This tool parses http log files and display statistics about it.
Python 3.7 is required to run the project (3.6 might run okay though)
$ python setup.py install
$ datalog -h
For a simple demo (will generate random logs):
$ datalog --demo
With real log files:
$ datalog /path/to/http.log
A container is available and will run the command line directly
$ docker build --rm --tag datalog .
$ docker run --rm -ti datalog --help
This tool can also be called from command line and offers various options:
$ datalog --help
usage: run.py [-h] [--period PERIOD] [--alert THRESHOLD]

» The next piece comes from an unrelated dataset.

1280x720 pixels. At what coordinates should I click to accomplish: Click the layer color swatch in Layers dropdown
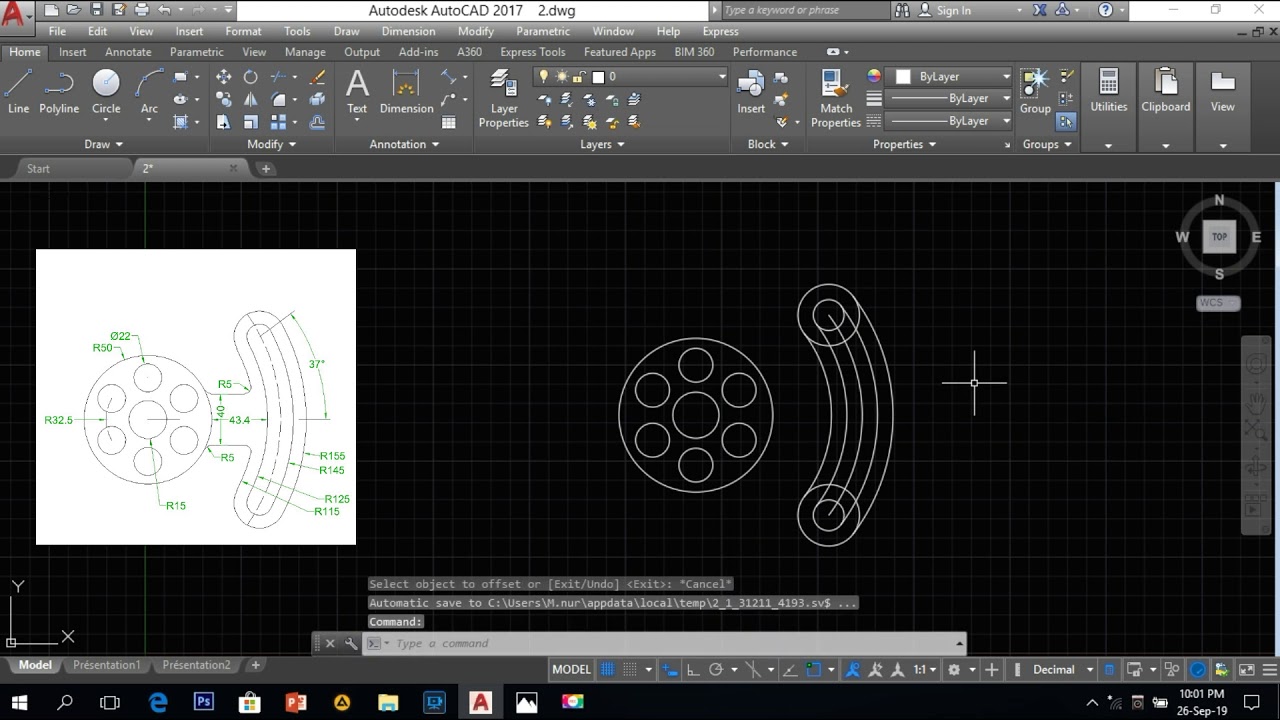click(598, 76)
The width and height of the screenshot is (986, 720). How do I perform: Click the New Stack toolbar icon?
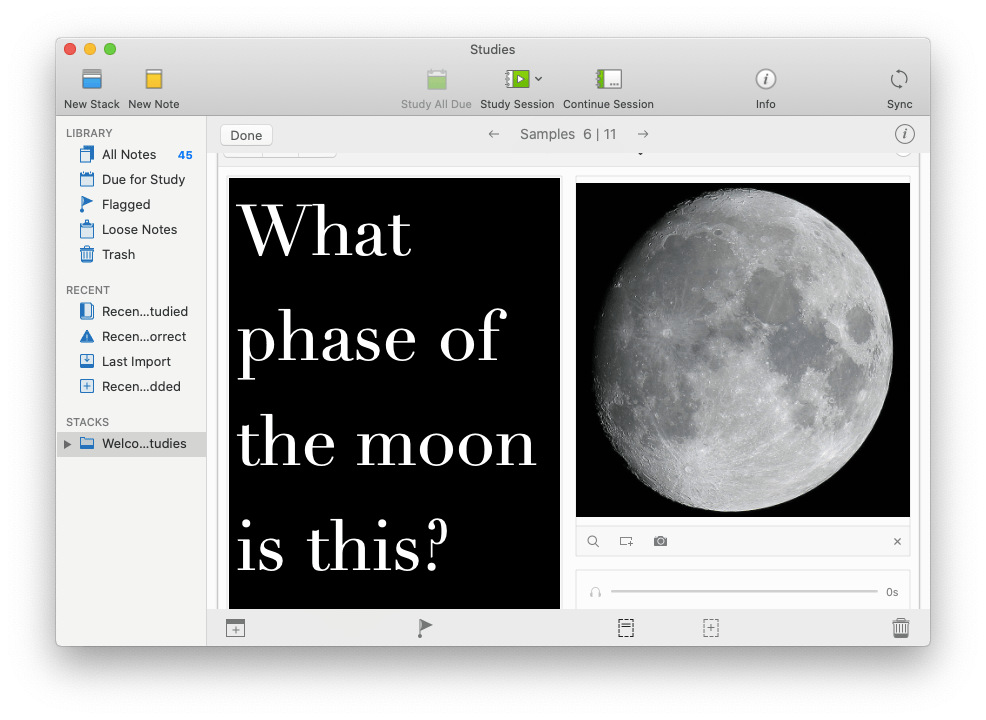[92, 80]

[--alert-period ALERT_PERIOD] [--alert-file ALERT_FILE]
[--refresh REFRESH] [--no-curses] [--demo] [--debug]
[--debug-file FILE] [--debug-color]
[LOGFILE [LOGFILE ...]]
Collect logs and display realtime formatted statistics
positional arguments:
LOGFILE Files to collect logs from (default: ['/tmp/access.log'])
optional arguments:
-h, --help show this help message and exit
--period PERIOD monitoring period to display statistics (default: 10)
--alert THRESHOLD minimum number of requests to trigger alert mode (default: 10)
--alert-period ALERT_PERIOD
period to look for threshold alert (default: 120)
--alert-file ALERT_FILE
where to store alerts details (default: /tmp/access.log)
--refresh REFRESH statistics display refresh delay (default: 0.5)
--no-curses fallback to simple print for display
--demo auto generate logs for debugging purpose
--debug show application debug information
--debug-file FILE write application debug information to this file (default: stderr)
--debug-color colorize application debug information (implies --debug)
You can simply run the tests using:
pip install pytest
pytest tests
To run tests with coverage:
pip install pytest-cov
pytest --cov
- Consume an actively written-to w3c-formatted HTTP access log (https://www.w3.org/Daemon/User/Config/Logging.html). It should default to reading /tmp/access.log and be overrideable
- Display stats every 10s about the traffic during those 10s: the sections of the web site with the most hits, as well as interesting summary statistics on the traffic as a whole. A section is defined as being what's before the second '/' in the resource section of the log line. For example, the section for "/pages/create" is "/pages"
- Make sure a user can keep the app running and monitor the log file continuously
- Whenever total traffic for the past 2 minutes exceeds a certain number on average, add a message saying that “High traffic generated an alert - hits = {value}, triggered at {time}”.
- The default threshold should be 10 requests per second, and should be overridable.
- Whenever the total traffic drops again below that value on average for the past 2 minutes, add another message detailing when the alert recovered.
- Make sure all messages showing when alerting thresholds are crossed remain visible on the page for historical reasons.
- Write a test for the alerting logic.
- Explain how you’d improve on this application design.
- If you have access to a linux docker environment, we'd love to be able to docker build and run your project! If you don't though, don't sweat it.
- Use curses
- Pipfile
- Log generator
- Create setup.py for command install
- Coverage
- Better unittests
- Better documentation
- Better logging (not flooding like hell)
- Avoid UI overflow
- Add log files names to UI
- Detect and handle log rotation
-
Maybe asyncio instead of processes(Nope, aiofiles is struggling)